**Records for processing**.

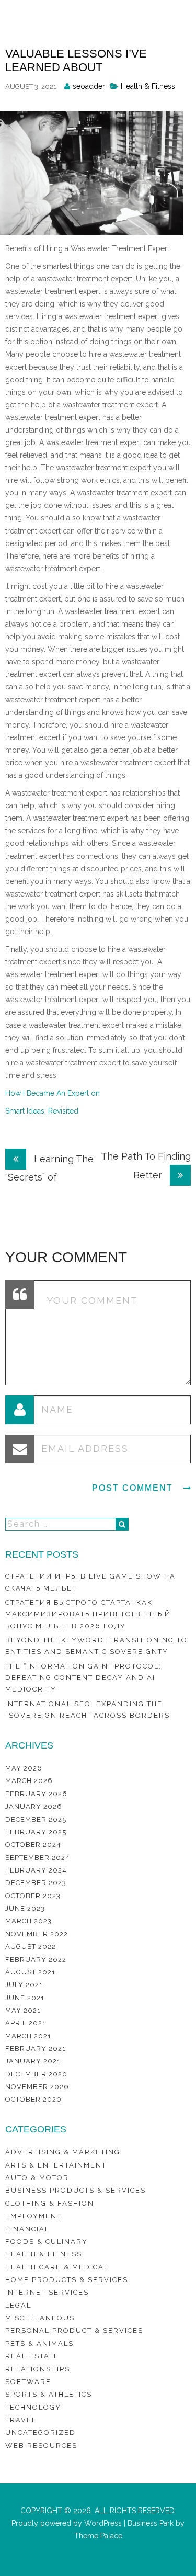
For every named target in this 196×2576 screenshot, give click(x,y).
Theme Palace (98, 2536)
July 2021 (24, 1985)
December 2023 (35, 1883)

---

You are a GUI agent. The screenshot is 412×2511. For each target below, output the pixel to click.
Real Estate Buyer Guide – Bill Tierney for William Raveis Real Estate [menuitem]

==

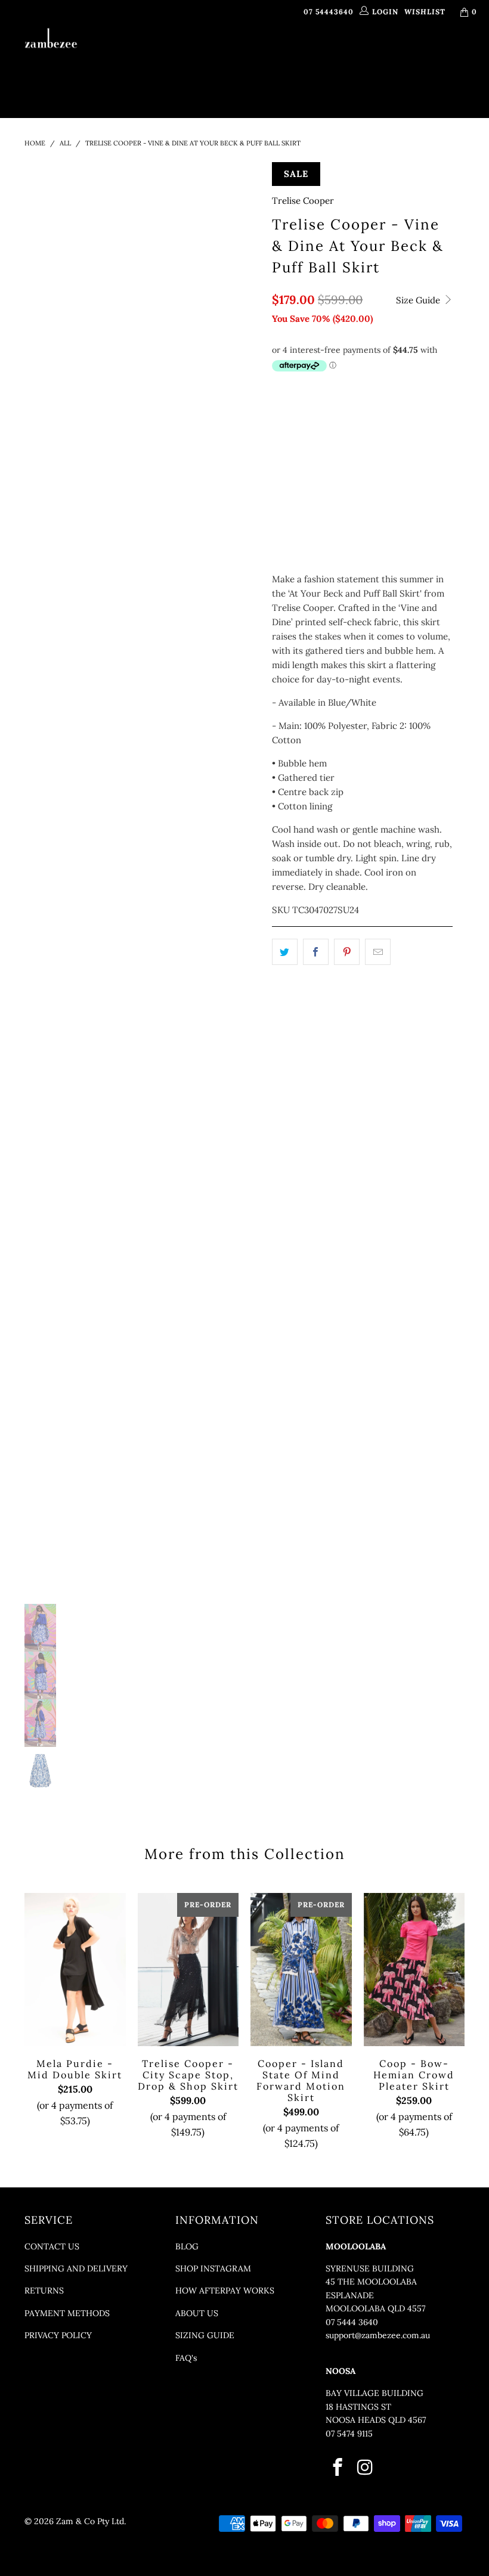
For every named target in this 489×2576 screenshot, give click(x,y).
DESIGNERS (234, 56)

**Stated problem**.
Reproduce the material from the line containing "For every named target in this 196×2576" up to and including the line containing "December 2023 (35, 1883)", with "named" replaced by "listed" and every other character left as is. Return only those lines.

**Solution for this task**.
For every listed target in this 196×2576 screenshot, give click(x,y).
Theme Palace (98, 2536)
July 2021 (24, 1985)
December 2023 (35, 1883)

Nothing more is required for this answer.